8 Aralık 2018 Cumartesi

BEYKOZ'UN MANEVİ ÖNDERLERİNDEN HACI OSMAN EFENDİNİN KABRİNİ ZİYARETTE İDİK

Beykozlu Hacı Hafız Muhammed Osman Akfırat Hazretleri

Beykoz İlçe tarihinde iz bırakan iki isimden biri olarak anılmakta...bir yanda spor dünyasından, tam bir Beykoz Sevdalısı, Beykoz Spor Kulübünü duyup da onun adını duymayanın olmadığı Kelle İbrahim... 






Bir diğeri ise ilçesinin Manevi Önderlerinden olan, yaşadığı dönemde tüm Beykozluların hangi görüş, düşünce ve memleketten olsun sevip, saydığı, düşüncelerine değer verdiği bir büyük Din Alimi Hacı Osman Efendi...

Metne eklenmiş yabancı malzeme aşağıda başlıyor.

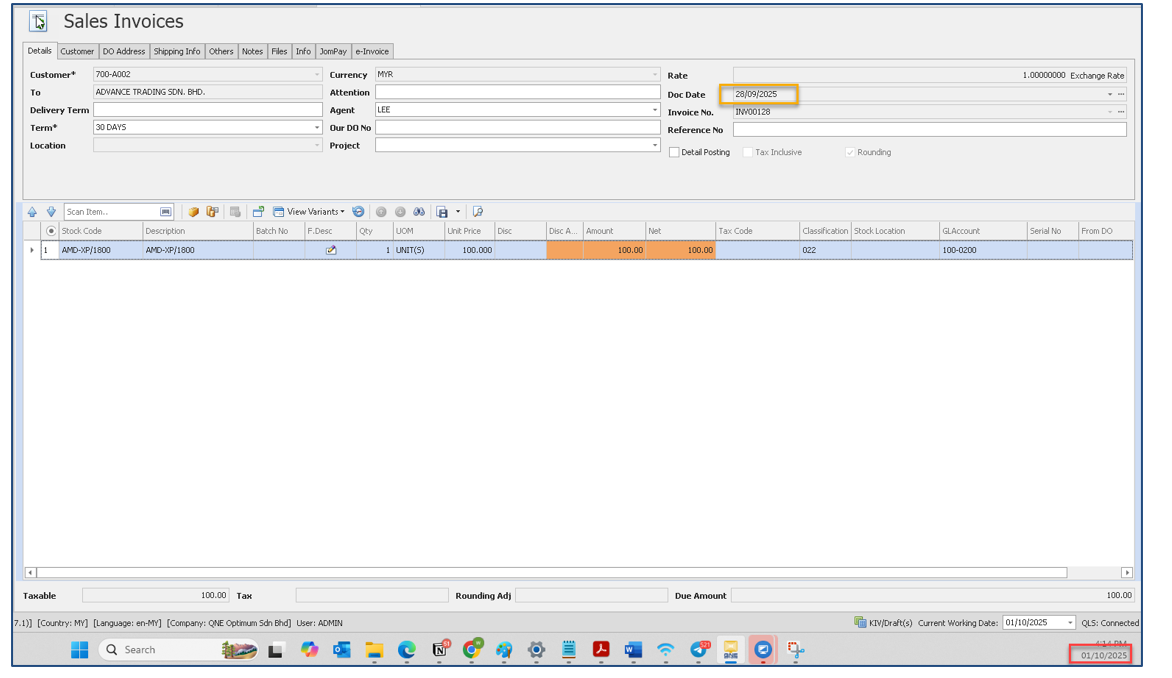The width and height of the screenshot is (1172, 678).
Task: Expand the Term dropdown
Action: [x=317, y=128]
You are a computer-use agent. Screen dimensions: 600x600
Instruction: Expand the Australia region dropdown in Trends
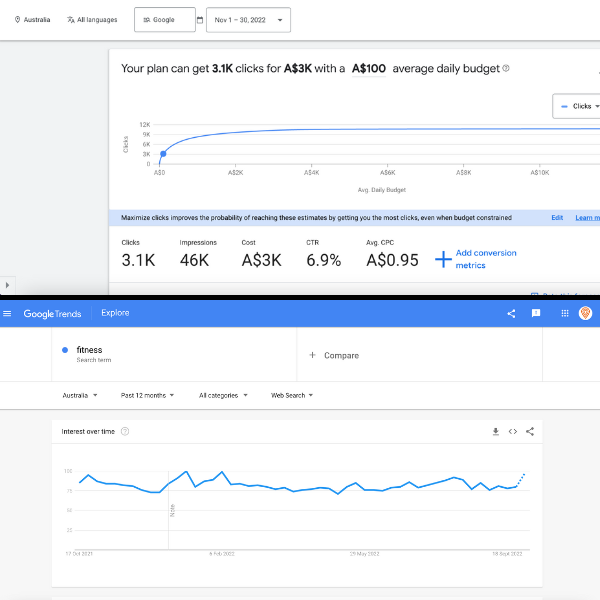pyautogui.click(x=80, y=395)
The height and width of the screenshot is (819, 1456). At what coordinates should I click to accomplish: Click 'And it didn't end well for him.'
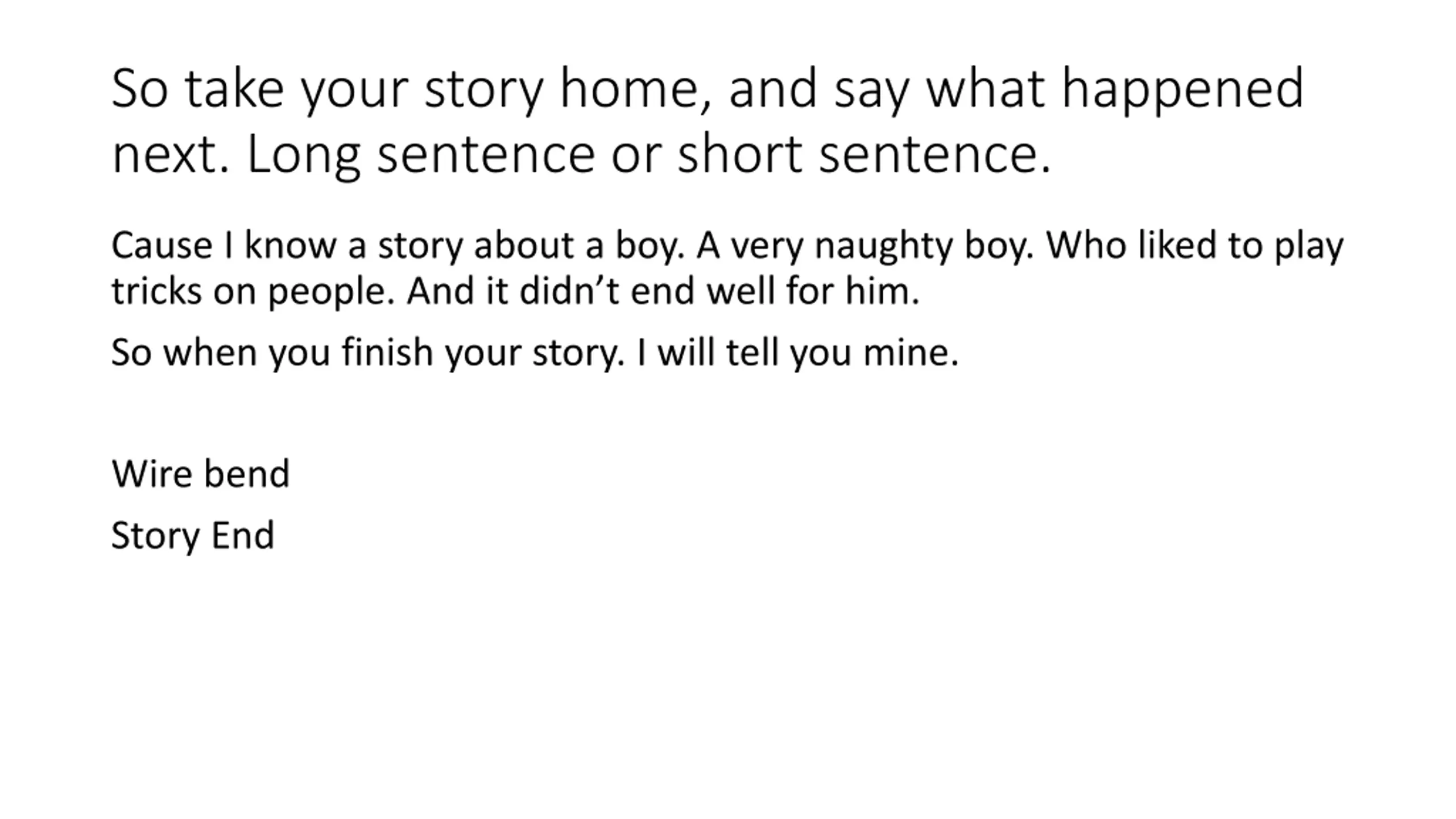coord(663,291)
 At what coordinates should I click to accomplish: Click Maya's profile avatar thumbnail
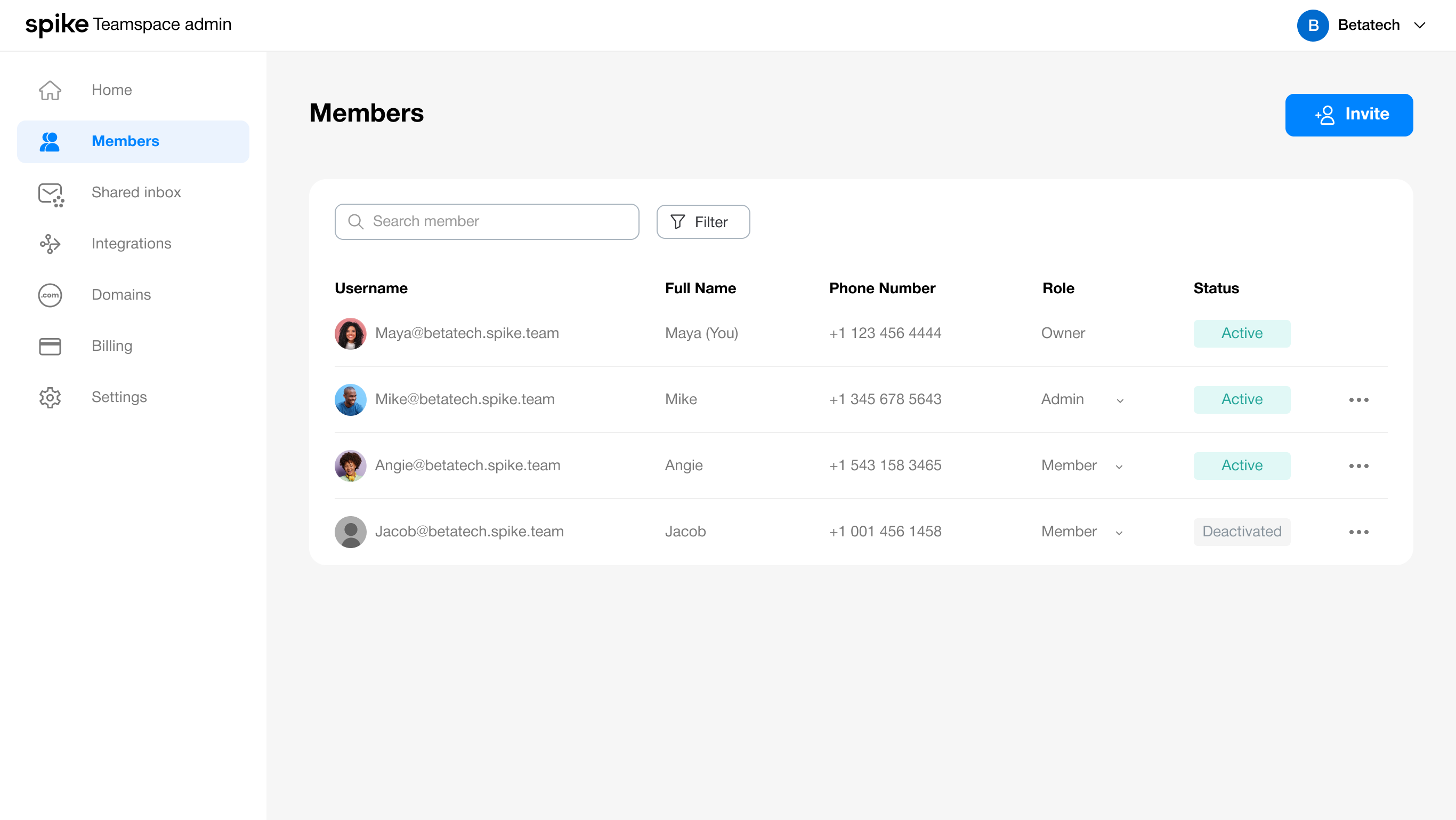350,334
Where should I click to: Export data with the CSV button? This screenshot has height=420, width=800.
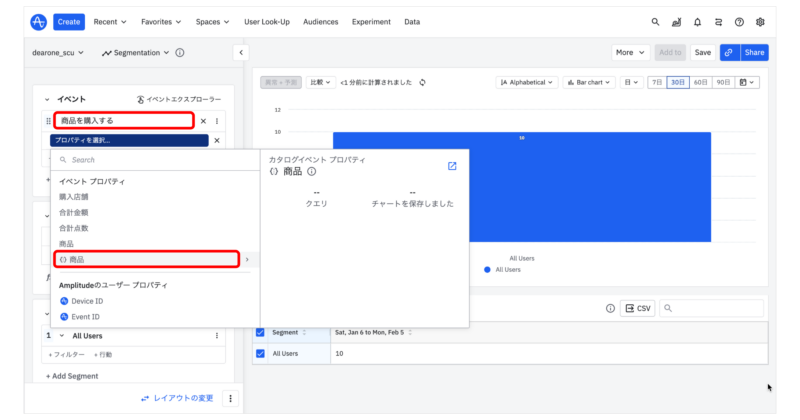(637, 308)
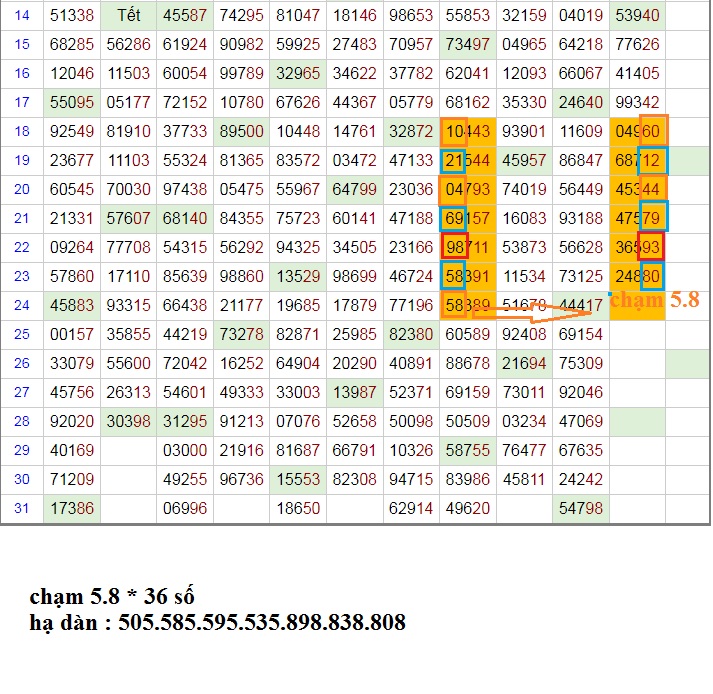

Beykoz Yalıköy'de bulunan Hacı Ali Caminde tam 43 yıl vaaz vermiş olan mübarek zatın ismi vefatından sonra Hacı Osman Efendi Cami adını almıştır. Ramazan aylarında yaşadığı dönemde Teravih Namazlarını Hatim ile kıldırmış olduğundan yine vefatından sonra da camide bu günlere gelinceye değin Teravih Namazaları Hatim ile kılınmaya devam edilmekte.

İşte bu mübarek zatın cenaze merasimi de adına, şanına, büyük ilmine uygun olmuş ve Eyüp Sultan Mezarlığına naaşı gömülmek için götürüldüğü anda Beykozlular kendilerinde büyük bir iz bırakan bu mübareği son yolculuğuna binlerce kişi ile bir rivayete göre de o yıllarda görülmemiş bir kalabalık ile uğurlamışlardı. O günleri yaşayanlar Beykozlular bulabildikleri her deniz aracı ile Eyüp Sultan Sahiline kadar gitmişlerde...deniz sayısız tekne ile doldu idi demekte.

Biz de bu mübarek insanı ne zaman Eyüp Sultan'a yolumuz düşse ebedi istirahatgahında ziyaret edip manevi havasından feyz alma düşüncesinde olduk. Eyüp Sultan Mezarlığından Piyer Lotiye kadar uzanan yol üzerinde hemen hemen bu güzergahın ortalarında sağ tarafta  bulunmakta Din Aliminin Kabri...

1881 yılında Medine’de doğmuştur. Temiz soyu Allah Rasulü’ne (s.a.v.) ır. Yöre adetleri gereği, doğduktan sonra, kundak halinde, altı saat Türbe-i Saadet’te bırakılmıştır.

Muhammed Osman Efendi, Kur’an-ı Kerim öğrenimine Ravza-i Mutahhare’de başlamış, ilk ve orta tahsilini de yine Medine’de yapmıştır. Hafızlık şerefini hayatının sonuna kadar korumuş, teravih namazlarını yıllarca hatimle kıldırmıştır. 

Çocuk denilecek yaşta babasını kaybeden Osman Efendi, bundan sonra kendisini dinî ilimlerin tahsiline vermiş, on yedi yaşında tahsilini ilerletmek için İstanbul’a gelmiş, Fatih semtindeki Çırçır Medresesi’ne girmiş, bu medresede yıllarca tahsil­den sonra icazetini almış, daha sonra aynı medresede müderris olarak göreve başlamış, hayli talebe yetiş­tirmiştir.

Bir yandan da Müslümanları vaaz ve sohbetleri ile irşada başlamış, Beykoz Hacı Ali Camii’nde kırk üç yıl aralıksız vaaz ve nasihatte bulunmaktan başka, yirmi dokuz camide daha irşad görevini sürdürmüştür. Kendisinden manevî ders almak isteyenlere, Cenab-ı Peygamber’in ümmetine talim buyurduğu dualardan dersler yazarlardı. 

Bazılarına: “Kafirun Suresini her gün ikişer yüz defa okumaya devam edersen imanın kuvvetlenir. Hızır Aleyhisselam sana mürşitlik eder” buyururlardı.

Bazılarına Ayet-el Kürsi’yi ellişer, yüzer defa okumalarını tavsiye eder, bazılarına da sabah namazından sonra: Estağfırullâh el=Azm 100 defa, Selâvâtı Şerife 100 defa Lafza-i Celâl (Allah ism-i şerifi) 400 defa Râbıta-i Şerife 20 defa ölçüsünde ders talim buyururlardı. 

1967 yılında ebediyyete intikalleri, İstanbullular’ı ve bilhassa Beykoz halkını derin acı ve teessür içinde bırakmıştır. Çünkü Allah Rasulü (s.a.v.): “Bir alimin ölümü, bir alemin ölümüdür” buyurmuşlardır.